The Atlantic was founded in 1857, during a period of grave crisis. Within a few years, the United States was engulfed in the Civil War—our greatest national trauma. The Civil War would be followed by an attempt at Reconstruction, abandoned after scarcely a decade in a deal between both political parties. The murder of Reconstruction consigned African Americans to a regime of injustice and violence that would have legal sanction for a century.
But several things happened in the brief window between the end of the Civil War and the end of Reconstruction that have, in the years that followed, either kept us from falling or borne us aloft.

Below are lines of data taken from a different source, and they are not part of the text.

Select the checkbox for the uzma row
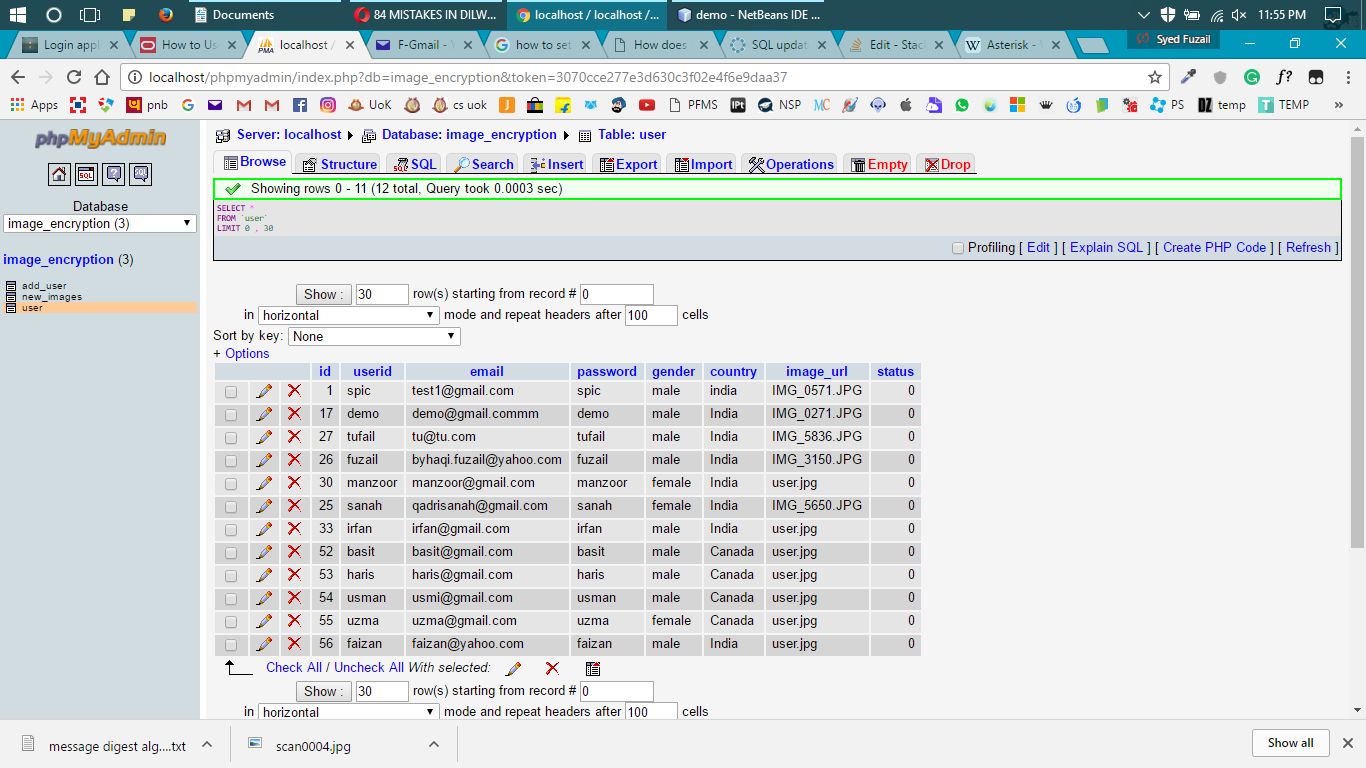(231, 621)
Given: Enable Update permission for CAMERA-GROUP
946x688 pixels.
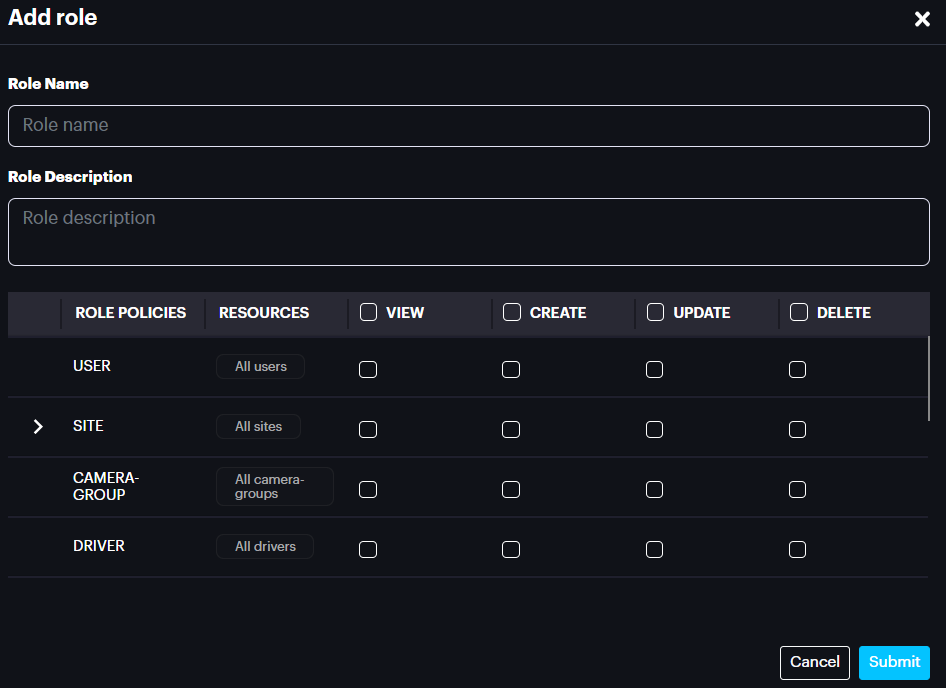Looking at the screenshot, I should (x=654, y=489).
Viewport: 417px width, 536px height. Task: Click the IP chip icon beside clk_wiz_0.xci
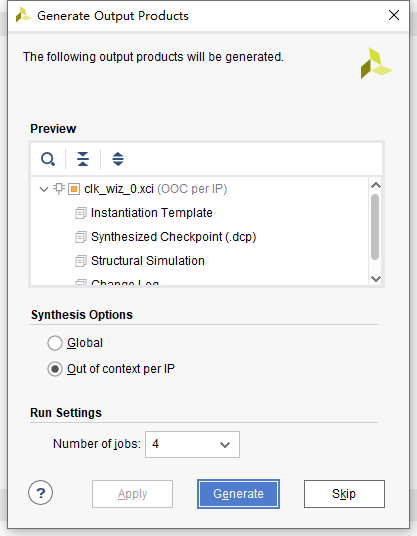click(x=59, y=189)
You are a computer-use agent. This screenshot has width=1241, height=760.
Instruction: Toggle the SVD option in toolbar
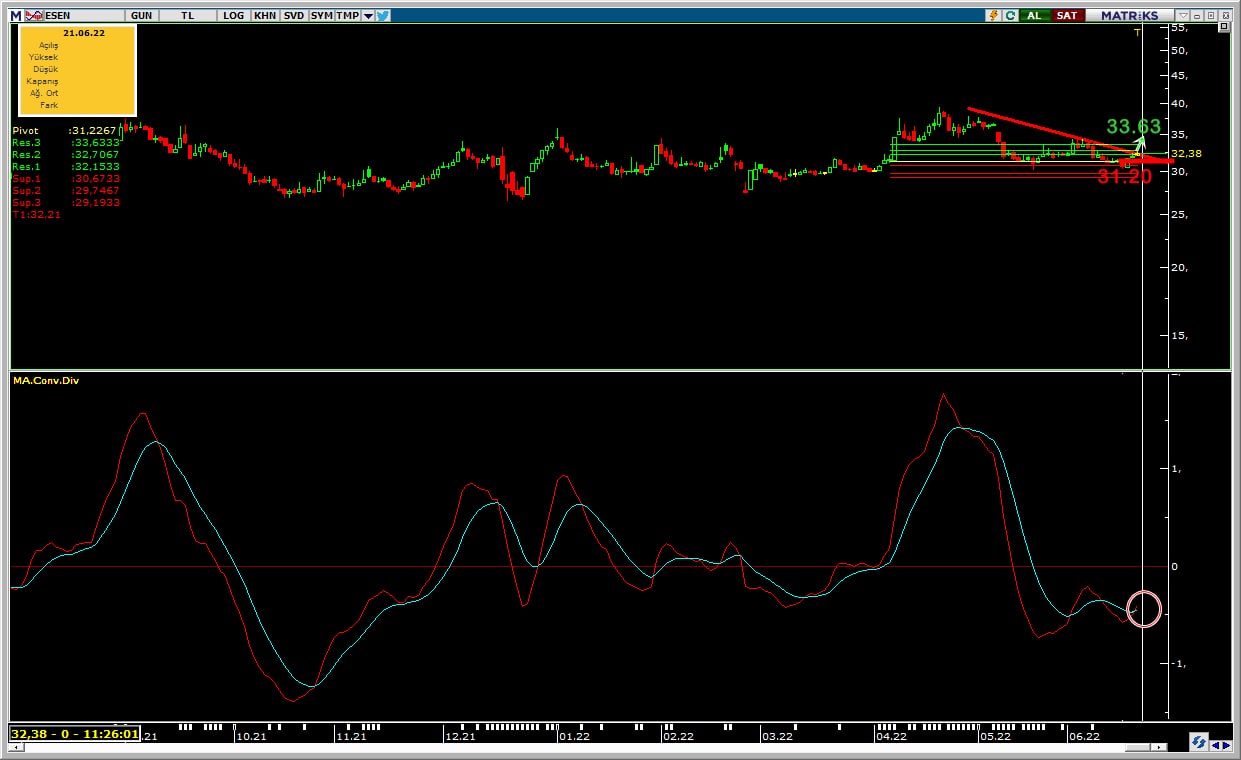point(294,16)
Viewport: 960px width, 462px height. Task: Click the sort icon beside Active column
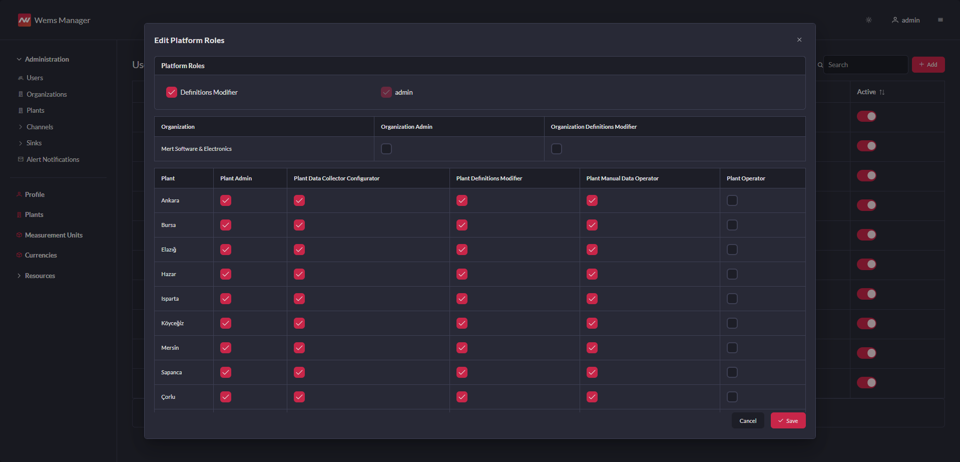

One was the passage of the Thirteenth, Fourteenth, and Fifteenth Amendments. Not only was slavery abolished but the provisions of the Bill of Rights were extended to cover the actions of state governments. The so-called Reconstruction Amendments redefined the nature of citizenship and represented a “second founding.” Americans have invoked these amendments—successfully—time and again.
That same brief window gave us a speech by Frederick Douglass entitled “Our Composite Nationality,” a work of literature and rhetoric that sought to define America’s highest aspirations. Douglass’s vision of the kind of society America might become entails a duty that Americans cannot shirk.
As writers note in the essays that follow, America has reinvented itself before—and has needed to. History offers no blueprint. It provides neither exact parallels nor off-the-shelf policy options. But it can remind us of the tools still at our disposal—values, outlooks, attitudes, instincts. It reminds us as well that aspiration itself can be a tool.